### Document
:::::

Interviews

Faire l’histoire de l’université

Dans le cadre du 50e anniversaire, trois enseignants-chercheurs, Olivier Feiertag, Yannick Marec et Anne Bidois, travaillent à la publication d’un livre consacré à l’histoire de l’université. Olivier Feiertag nous donne un avant-goût de cet ouvrage.

Que cherche-t-on quand on « fait l’histoire » de l’université ?

Olivier Feiertag dans les archives de l'Université de Rouen

Avant tout, on vise à raconter une histoire. Avec un début, des épisodes successifs, un certain suspens aussi. Mais faire l’histoire d’une université, c’est aussi faire une recherche et essayer de répondre à plusieurs questions : que fabrique l’université comme savoirs et comme savoir-faire, quels sont nos points forts et nos points faibles dans ce domaine ? Qu’en est-il aussi de ceux qui apprennent, les étudiants, et de ceux qui dispensent le savoir, les enseignants ? Se pose également une question de plus en plus explicite : « comment gouverner une université, l’organiser, la gérer, la conduire avec une vision et un projet, c’est-à-dire une politique ? ». En effet, la gouvernance universitaire est très particulière, elle n’a pas d’équivalent exact : ce qu’elle produit n’est pas directement évaluable sous l’angle marchand. La « gouvernance » universitaire consiste à faire travailler ensemble, collectivement, des agents dont la créativité est fondée précisément sur leur liberté individuelle ! Enfin, nous posons la question des rapports de l’université et de son environnement, à plusieurs échelles, de la cité qui l’entoure au reste du monde, en passant par la région.

:::::

Données sources
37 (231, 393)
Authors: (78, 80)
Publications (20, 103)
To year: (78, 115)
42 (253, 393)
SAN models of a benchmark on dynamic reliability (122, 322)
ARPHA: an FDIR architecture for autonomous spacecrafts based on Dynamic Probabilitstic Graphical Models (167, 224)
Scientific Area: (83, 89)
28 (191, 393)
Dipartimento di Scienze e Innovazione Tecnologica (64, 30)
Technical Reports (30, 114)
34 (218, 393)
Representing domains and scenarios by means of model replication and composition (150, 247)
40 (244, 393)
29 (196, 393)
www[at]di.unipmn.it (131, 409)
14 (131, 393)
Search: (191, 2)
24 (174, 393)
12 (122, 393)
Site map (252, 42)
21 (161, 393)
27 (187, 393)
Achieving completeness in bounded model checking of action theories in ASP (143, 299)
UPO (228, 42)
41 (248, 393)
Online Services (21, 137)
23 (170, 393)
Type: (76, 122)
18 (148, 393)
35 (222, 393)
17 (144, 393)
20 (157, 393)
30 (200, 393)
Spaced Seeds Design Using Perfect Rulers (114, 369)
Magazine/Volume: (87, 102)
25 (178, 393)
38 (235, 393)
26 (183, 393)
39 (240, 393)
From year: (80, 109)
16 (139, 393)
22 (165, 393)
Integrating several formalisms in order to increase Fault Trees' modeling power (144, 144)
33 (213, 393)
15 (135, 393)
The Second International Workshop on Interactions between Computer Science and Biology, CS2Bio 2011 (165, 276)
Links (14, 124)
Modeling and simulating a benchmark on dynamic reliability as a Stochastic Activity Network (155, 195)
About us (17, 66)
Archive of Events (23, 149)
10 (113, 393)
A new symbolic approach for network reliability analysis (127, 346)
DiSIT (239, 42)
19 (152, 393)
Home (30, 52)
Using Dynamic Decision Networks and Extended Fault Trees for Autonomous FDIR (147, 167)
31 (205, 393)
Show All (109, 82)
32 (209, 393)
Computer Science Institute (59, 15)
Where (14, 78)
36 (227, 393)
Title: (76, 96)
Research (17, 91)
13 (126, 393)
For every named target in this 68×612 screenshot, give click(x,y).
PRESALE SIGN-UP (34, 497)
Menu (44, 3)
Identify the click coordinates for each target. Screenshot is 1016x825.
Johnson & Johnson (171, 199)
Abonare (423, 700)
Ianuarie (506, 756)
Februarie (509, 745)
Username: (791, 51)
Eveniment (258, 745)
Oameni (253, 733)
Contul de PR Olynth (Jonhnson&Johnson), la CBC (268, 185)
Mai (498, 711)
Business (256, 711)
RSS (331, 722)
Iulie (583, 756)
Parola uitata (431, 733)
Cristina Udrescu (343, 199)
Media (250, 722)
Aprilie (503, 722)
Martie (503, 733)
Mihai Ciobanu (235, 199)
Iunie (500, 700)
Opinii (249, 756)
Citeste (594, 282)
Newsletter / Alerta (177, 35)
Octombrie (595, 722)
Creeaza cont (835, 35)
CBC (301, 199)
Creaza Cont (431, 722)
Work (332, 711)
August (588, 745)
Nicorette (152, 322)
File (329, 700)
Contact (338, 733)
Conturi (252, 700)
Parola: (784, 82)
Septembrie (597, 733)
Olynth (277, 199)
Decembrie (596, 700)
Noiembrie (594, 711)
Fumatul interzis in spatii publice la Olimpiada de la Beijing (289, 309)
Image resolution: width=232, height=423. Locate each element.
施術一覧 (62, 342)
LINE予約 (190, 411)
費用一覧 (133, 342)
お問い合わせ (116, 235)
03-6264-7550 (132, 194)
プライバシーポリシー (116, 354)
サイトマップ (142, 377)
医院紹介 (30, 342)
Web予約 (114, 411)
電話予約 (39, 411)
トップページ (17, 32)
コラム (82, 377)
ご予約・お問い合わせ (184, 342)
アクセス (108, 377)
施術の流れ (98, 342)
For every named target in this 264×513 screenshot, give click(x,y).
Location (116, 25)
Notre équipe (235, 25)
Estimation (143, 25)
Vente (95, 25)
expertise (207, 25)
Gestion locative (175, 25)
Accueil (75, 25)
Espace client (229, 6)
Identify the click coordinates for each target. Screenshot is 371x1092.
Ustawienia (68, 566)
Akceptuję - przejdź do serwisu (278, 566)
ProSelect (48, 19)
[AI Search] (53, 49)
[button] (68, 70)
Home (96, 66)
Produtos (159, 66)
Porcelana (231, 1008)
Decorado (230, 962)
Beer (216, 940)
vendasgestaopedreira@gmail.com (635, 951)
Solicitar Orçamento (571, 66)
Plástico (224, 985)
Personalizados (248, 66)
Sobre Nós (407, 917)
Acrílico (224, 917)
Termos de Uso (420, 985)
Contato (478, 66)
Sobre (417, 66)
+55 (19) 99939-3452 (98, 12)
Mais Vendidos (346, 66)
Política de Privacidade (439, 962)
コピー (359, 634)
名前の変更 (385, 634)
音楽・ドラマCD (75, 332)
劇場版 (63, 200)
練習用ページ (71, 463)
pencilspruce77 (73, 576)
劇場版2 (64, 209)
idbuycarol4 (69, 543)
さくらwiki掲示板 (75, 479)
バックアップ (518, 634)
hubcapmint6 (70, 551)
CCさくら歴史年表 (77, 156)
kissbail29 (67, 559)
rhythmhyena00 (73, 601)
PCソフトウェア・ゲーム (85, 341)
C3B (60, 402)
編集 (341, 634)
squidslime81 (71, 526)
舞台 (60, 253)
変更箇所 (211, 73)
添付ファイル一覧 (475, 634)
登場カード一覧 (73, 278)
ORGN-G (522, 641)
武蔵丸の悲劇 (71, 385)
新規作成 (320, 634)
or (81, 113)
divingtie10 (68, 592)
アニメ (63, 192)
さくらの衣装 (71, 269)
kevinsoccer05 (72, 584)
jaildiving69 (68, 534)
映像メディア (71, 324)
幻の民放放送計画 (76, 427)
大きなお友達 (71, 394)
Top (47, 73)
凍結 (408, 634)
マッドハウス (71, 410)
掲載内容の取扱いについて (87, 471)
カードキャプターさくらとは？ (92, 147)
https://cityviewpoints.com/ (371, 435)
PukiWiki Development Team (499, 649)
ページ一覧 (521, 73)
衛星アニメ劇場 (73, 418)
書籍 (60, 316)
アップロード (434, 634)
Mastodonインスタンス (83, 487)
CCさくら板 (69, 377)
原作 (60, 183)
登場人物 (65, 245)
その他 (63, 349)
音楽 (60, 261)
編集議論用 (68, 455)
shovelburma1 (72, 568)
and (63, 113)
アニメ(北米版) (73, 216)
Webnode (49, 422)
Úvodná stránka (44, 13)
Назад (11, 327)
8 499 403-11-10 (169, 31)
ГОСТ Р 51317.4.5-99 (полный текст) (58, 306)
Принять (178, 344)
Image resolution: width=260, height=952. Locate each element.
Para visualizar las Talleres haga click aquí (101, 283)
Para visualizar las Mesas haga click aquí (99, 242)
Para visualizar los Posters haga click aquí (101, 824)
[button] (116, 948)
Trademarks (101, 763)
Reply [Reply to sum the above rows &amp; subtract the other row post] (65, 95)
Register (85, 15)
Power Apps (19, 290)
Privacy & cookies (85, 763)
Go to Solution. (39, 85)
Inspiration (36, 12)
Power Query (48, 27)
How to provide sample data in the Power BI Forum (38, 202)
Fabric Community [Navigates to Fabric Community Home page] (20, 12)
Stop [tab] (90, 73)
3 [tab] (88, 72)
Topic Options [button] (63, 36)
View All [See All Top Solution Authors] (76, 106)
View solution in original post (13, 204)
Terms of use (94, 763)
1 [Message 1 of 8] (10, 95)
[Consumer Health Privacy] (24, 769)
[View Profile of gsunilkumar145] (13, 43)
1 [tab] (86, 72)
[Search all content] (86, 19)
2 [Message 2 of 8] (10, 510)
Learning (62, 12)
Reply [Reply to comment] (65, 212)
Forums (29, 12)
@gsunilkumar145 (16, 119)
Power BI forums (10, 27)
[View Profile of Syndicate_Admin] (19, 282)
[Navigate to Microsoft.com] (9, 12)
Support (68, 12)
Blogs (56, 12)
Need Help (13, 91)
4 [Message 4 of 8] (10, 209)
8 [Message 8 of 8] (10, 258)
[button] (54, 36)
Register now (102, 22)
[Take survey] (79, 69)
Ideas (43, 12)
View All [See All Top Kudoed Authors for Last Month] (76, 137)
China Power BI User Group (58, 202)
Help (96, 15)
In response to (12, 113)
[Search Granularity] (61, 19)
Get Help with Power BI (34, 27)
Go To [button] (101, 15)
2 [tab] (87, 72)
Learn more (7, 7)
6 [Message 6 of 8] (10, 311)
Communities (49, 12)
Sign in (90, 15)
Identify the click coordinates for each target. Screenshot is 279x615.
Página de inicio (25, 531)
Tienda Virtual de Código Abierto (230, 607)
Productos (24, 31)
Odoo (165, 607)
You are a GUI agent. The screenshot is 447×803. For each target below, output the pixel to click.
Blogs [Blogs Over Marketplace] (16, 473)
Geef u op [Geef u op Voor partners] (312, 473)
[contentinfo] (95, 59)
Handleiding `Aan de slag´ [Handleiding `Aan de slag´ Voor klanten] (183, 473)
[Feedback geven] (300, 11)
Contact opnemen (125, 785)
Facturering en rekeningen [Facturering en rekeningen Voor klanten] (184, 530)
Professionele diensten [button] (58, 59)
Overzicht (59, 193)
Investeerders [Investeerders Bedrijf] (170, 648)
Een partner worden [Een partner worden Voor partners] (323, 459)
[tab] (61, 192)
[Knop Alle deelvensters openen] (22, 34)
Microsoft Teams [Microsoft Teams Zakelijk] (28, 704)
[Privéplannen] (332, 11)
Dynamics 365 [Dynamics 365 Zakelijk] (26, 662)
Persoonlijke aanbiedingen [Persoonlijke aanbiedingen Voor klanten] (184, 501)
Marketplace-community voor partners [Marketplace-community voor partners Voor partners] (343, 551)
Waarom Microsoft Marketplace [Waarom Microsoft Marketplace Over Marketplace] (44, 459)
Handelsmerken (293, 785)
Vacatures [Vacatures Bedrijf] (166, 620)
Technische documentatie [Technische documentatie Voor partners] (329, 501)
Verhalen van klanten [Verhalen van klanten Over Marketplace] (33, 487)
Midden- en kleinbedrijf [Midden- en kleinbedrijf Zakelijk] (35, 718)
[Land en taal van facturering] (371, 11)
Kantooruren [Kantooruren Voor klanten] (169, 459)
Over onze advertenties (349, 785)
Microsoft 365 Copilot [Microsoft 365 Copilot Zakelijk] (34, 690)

:::::

### Consignes de la tâche
Recopiez le passage du texte sur l'histoire de l'université allant de « Faire l’histoire de » à « de cet ouvrage. » en remplaçant « avant-goût » par « aperçu ».

### Réponse complète
Faire l’histoire de l’université

Dans le cadre du 50e anniversaire, trois enseignants-chercheurs, Olivier Feiertag, Yannick Marec et Anne Bidois, travaillent à la publication d’un livre consacré à l’histoire de l’université. Olivier Feiertag nous donne un aperçu de cet ouvrage.